Были отобраны находки со следующими идентификаторами:
WP_082086906.1
WP_185232698.1
WP_235425718.1
WP_303490953.1
WP_012486110.1
Было построено множественное выравнивание этих находок и изначального белка. Все выравненные последовательности скорее всего гомологичны, не было найдено заметно различающихся участков. Результат представлен по ссылке: биотин_множественное_выравнивание
2)Гомологи протеазы HIV-1 из полипротеина Gag-Pol
Выбранный для этого задания полипротеин - Gag-Pol(принадлежит HIV-1).
Данные полипротеина:
ID POL_HV1N5
AC P12497
OS Human immunodeficiency virus type 1 group M subtype B (isolate NY5)
OS (HIV-1).
Для анализа была выбрана протеаза(/note="Protease), имеющая в полипротеине координаты 489..587.
Ссылка на файл с протеазой: последовательность_протеазы
Далее для протеазы аналогично первому заданию были найдены вероятные гомологи, с которыми потом было построено множественное выравнивание.
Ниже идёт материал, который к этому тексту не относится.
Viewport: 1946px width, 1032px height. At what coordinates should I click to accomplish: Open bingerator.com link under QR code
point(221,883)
Участки, выходящие за пределы частей последовательностей, выравненных с протеазой, были удалены. Все выравненные последовательности скорее всего гомологичны, не было найдено заметно различающихся участков.
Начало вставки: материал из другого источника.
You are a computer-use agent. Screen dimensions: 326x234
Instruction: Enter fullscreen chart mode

Идентификаторы отобранных последовательностей:
AFH76670.1
AFH76811.1
AFH76583.1
AAA91447.1
ABN04517.1
Ссылка на выдачу поиска гомологов: протеаза_выдача
Параметры поиска совпадали с параметрами из задания 1.
Результат выравнивания: протеаза_множественное_выравнивание
3)Вычисление доли вирусных белков в Swiss-prot
Поиск из пункта 2 был повторен с изменением базы данных на Swiss-prot(остальные параметры без изменений) в двух вариациях: с ограничением поиска только вирусами и без.
Для сравнения была выбрана последовательность P12499.3. При поиске без указания таксона её E-vlue составило 7e-61, а с указанием таксона — 3e-62. Так как E-value линейно зависит от размера базы данных, то доля вирусных белков в Swiss-prot составляет (3e-62):(7e-61), что приблизительно равно 0.0429.